Westdeutsche Zeitung: Überhangmandate = von Alexander Marinos
Geschrieben am 23-09-2009 |
Düsseldorf (ots) - Sollte sich der Trend am Ende doch wieder als Genosse herausstellen? Die Parallelen sind verblüffend: Wie schon im September 2005 schmilzt der einst komfortable Vorsprung von Union und FDP wenige Tage vor der Bundestagswahl zusammen. Damals sagten die Institute trotzdem noch 50 bis 51 Prozent für Schwarz-Gelb voraus. Diesmal sieht es noch knapper aus. Man könnte also darauf wetten, dass es am Sonntag - wie vor vier Jahren - nicht für Schwarz-Gelb reichen wird, wenn da nicht die Sache mit den Überhangmandaten wäre. Diese sind nicht nur dazu geeignet, neben der "Finanzkrise" zum (Un-) Wort des Jahres 2009 zu werden. Sie könnten auch dazu führen, dass CDU/CSU und FDP eine Kanzlermehrheit im Bundestag erhalten, obwohl sie die absolute Zweitstimmen-Mehrheit klar verfehlen. Aber wenn es eine Partei gibt, die sich darüber nicht beschweren darf, dann ist es die SPD. Noch bevor die Wähler überhaupt entschieden haben, warnen führende Genossen vor einer "illegitimen Mehrheit" oder von einem "geklauten Wahlsieg". Das ist aus mehreren Gründen falsch.
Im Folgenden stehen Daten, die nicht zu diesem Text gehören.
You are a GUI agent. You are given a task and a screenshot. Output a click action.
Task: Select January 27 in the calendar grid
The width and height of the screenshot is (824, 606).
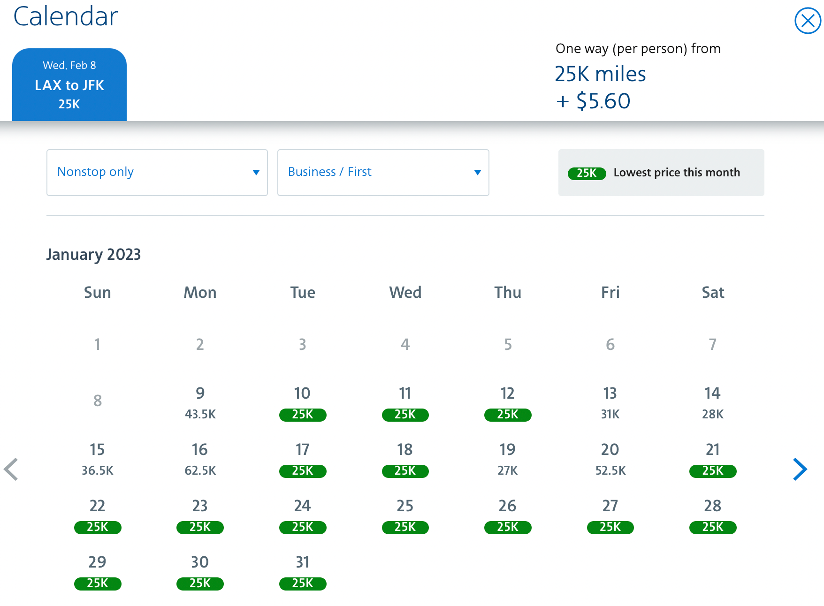click(610, 527)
Erstens sind die Startbedingungen am Sonntag für alle Parteien gleich. Zu diesen Bedingungen gehört, dass Wahlkreis-Gewinner in jedem Fall in den Bundestag ziehen und daraus resultierende Überhangmandate keine Mandate zweiter Klasse sind. Wenn sich daraus eine Mehrheit ergibt, ist diese ebenso legal wie legitim. Zweitens sollten sich die Sozialdemokraten an die eigenen Nasen fassen. Bei den vergangenen drei Bundestagswahlen hat die SPD jeweils mehr Überhangmandate erzielt als die Union. Man kann sich nicht erinnern, dass sich Gerhard Schröder damals darüber beschwert hätte. Das dritte Argument lässt sich in eine Frage packen: Warum, bitteschön, hat die SPD die Überhangmandate nicht vor der Wahl mit Hilfe der Opposition abgeschafft, statt jetzt darüber zu klagen? Es hätte dafür eine klare Mehrheit im Bundestag gegeben. Tatsächlich haben sich die Sozialdemokraten nicht getraut, die Große Koalition kurz vor Schluss platzen zu lassen. Offenbar befürchteten sie, der parteipolitische Schaden könne größer sein als der Nutzen. Jetzt ist klar, dass sie wohl ziemlich daneben lagen. Am Sonntag wird abgerechnet. Dann zeigt sich, was der Genosse Trend noch wert ist.